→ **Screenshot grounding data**
= Beginning of Section =
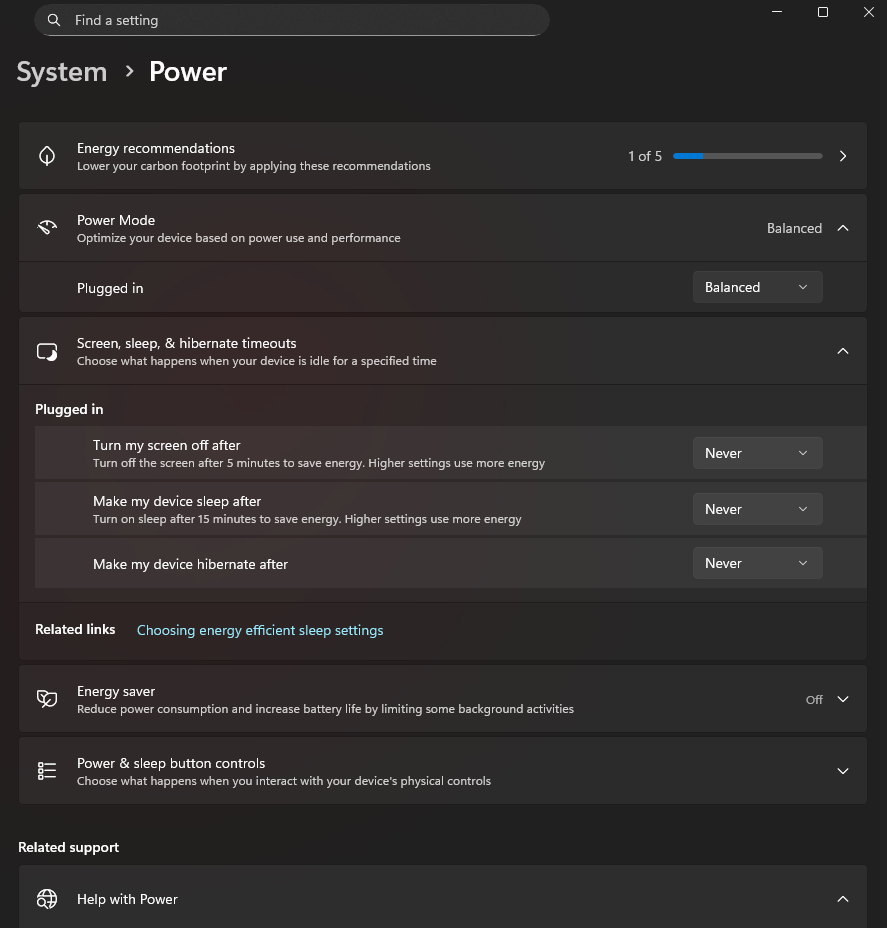
Task: Click the Power Mode gauge icon
Action: coord(47,228)
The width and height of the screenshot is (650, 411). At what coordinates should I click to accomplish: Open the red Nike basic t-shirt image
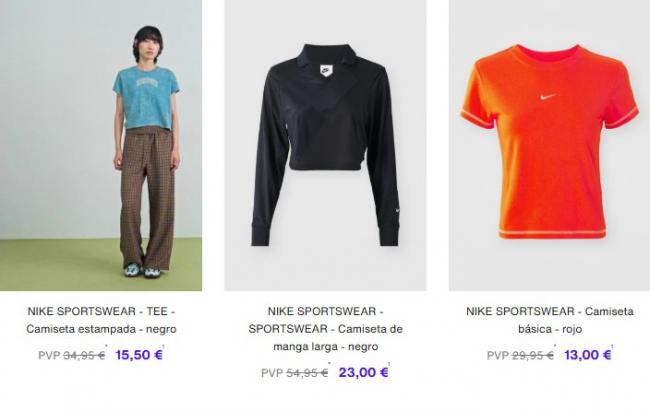pyautogui.click(x=550, y=145)
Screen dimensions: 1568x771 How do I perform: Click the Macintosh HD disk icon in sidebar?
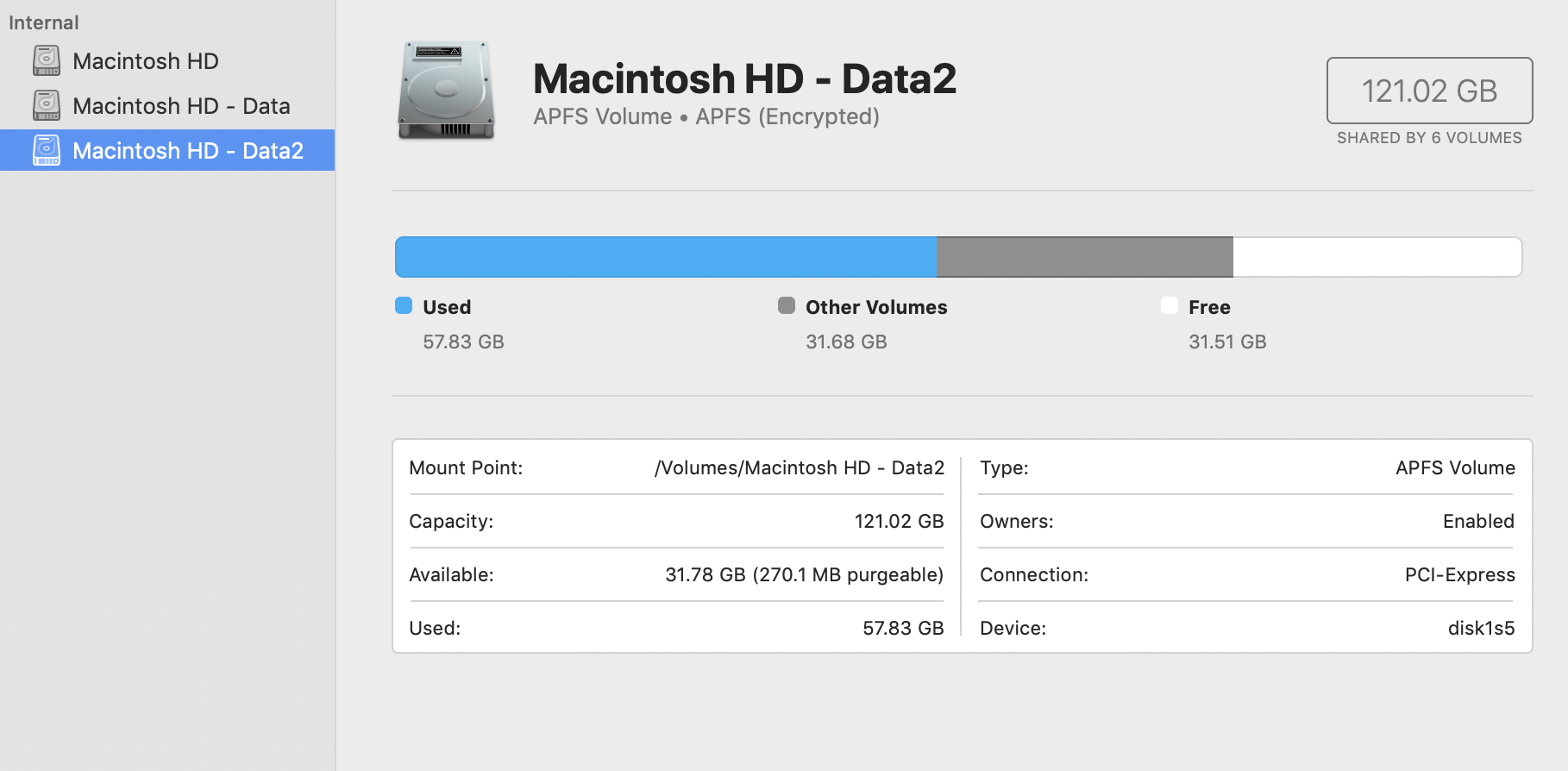(47, 61)
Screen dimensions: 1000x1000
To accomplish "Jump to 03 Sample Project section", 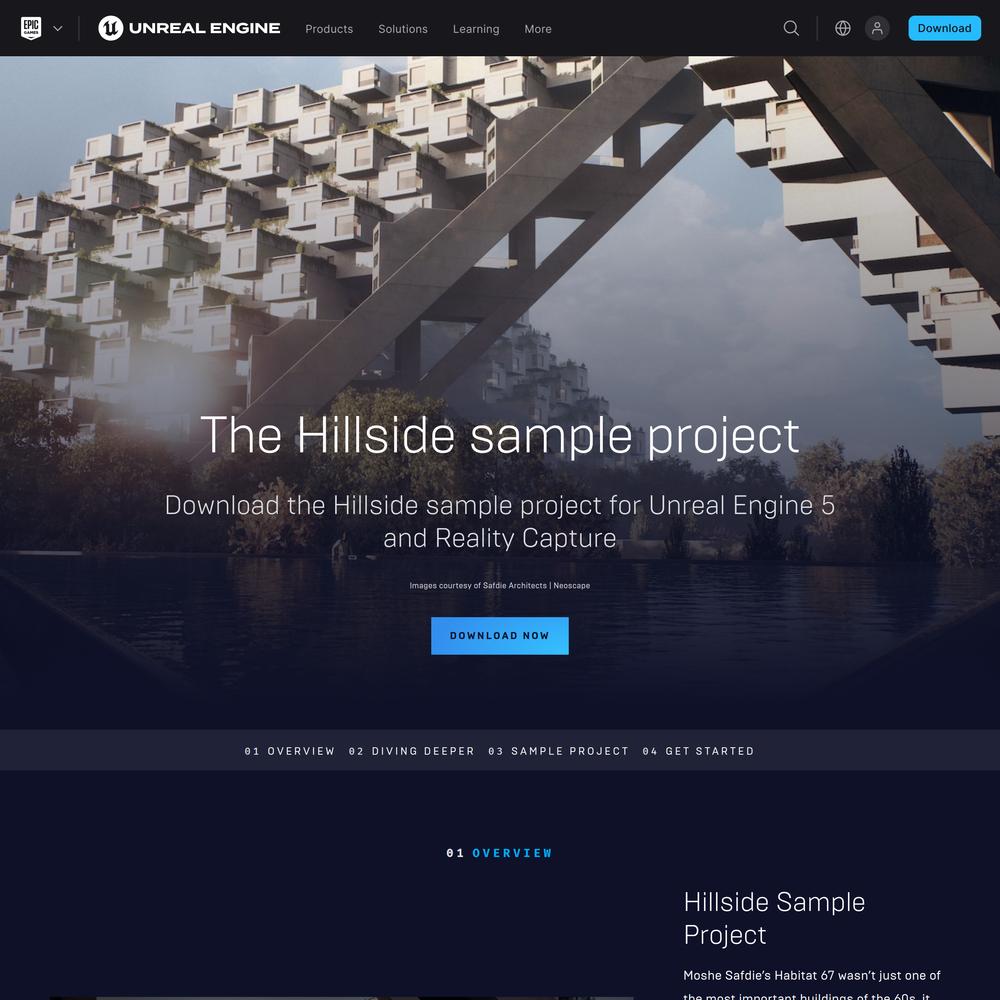I will 558,751.
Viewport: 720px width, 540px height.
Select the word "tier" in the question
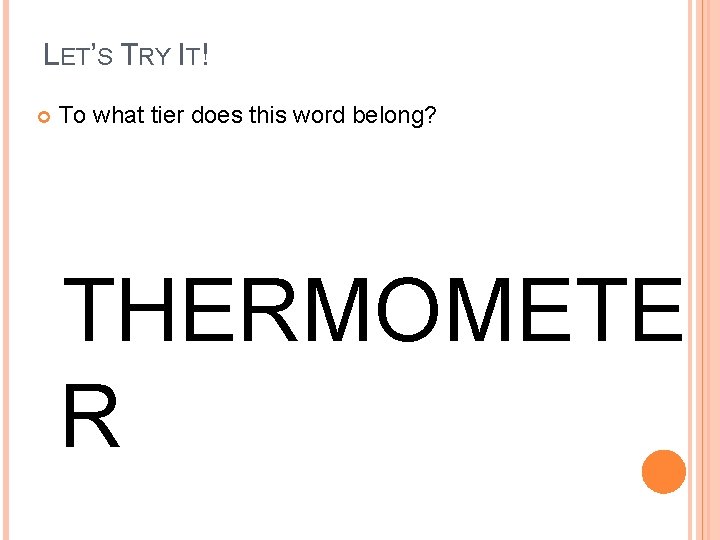[x=167, y=114]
= End of Section =
→ **Try it**
No pictures belong in the copy. Retype exactly, and only, the lines from the line containing "Viewport: 720px width, 540px height." through the last line of the data, both included.

→ **Solution to this task**
Viewport: 720px width, 540px height.
Select the word "tier" in the question
[x=167, y=114]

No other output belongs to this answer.